Beitrag von ayshe 11.12.09 - 13:29 Uhr

eben, immer!


sicher lösen sich nicht immer alle zwangsläufig (ich hatte das echt erst einmal, obwohl vielfach per hand gewechselt wurde),
aber prüfen sollte man immer, denn es KANN sich lösen.

Beitrag von gaeltarra 11.12.09 - 10:40 Uhr

Hi,

du hast eigentlich die Pflicht, nach 50 - 100 km die Reifenschrauben nochmal zu überprüfen und notfalls nachzuziehen!

In der Regel bekommt man sogar einen Aufkleber vorne sichtbar ins Auto gepappt, damit man es nicht vergisst.

Und nachprüfen musst du auch, wenn du selbst die Reifen aufziehst.

LG
Gael

Beitrag von khia26 11.12.09 - 10:46 Uhr

Na, dann scheint das echt so zu sein, dass man auch nach einem Werkstattbesuch nachziehen muss.

Habe mal gegooglet:
http://www.spiegel.de/auto/werkstatt/0,1518,219632,00.html

Einen Aufkleber hab' ich nicht bekommen. Und gesagt wurde uns/mir auch nichts.

Nun ja, es ist ja nochmal gut gegangen...

Beitrag von gaeltarra 11.12.09 - 16:00 Uhr

Hi,

sei froh!!! Es nützt dir im Nachhinein nichts mehr, dich bei der Werkstatt zu beschweren - obwohl, ich würde trotzdem was sagen.

Mir wird ganz schlecht, wenn ich mir denke, was hätte passieren können.

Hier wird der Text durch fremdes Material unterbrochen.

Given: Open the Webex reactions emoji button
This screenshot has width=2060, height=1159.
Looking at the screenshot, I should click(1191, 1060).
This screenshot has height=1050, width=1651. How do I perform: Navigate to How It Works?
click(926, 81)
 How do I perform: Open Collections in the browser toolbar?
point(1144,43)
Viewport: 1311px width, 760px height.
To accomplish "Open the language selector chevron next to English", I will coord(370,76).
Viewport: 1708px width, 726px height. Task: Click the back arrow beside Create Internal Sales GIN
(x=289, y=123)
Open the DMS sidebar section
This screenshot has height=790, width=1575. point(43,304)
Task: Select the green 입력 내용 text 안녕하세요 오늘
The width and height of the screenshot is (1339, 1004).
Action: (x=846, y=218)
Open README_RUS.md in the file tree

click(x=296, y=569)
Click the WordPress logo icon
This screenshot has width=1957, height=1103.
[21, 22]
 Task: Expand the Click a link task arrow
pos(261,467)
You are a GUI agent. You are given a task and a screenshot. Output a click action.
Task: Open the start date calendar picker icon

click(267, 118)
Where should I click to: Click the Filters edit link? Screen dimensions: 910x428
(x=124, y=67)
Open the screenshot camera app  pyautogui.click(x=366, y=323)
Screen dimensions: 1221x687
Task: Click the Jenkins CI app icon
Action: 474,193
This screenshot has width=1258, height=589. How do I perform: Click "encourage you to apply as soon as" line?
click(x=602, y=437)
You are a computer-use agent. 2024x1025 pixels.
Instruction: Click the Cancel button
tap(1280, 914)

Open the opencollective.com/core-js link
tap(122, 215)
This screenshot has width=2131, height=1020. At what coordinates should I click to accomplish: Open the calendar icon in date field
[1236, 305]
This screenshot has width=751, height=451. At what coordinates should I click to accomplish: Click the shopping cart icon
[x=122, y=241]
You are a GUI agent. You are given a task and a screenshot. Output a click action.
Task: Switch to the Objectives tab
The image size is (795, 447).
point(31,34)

Du und viele andere hatten alle ihre Schutzengel dabei, scheints. :-)

LG
Gael

Beitrag von stubi 11.12.09 - 10:43 Uhr

Also in unserer eigenen Werkstatt wird dem Kunden gesagt, dass er die Radmuttern nach 50km nachziehen muss und es kommt zusätzlich auf die Rechnung als Vermerk.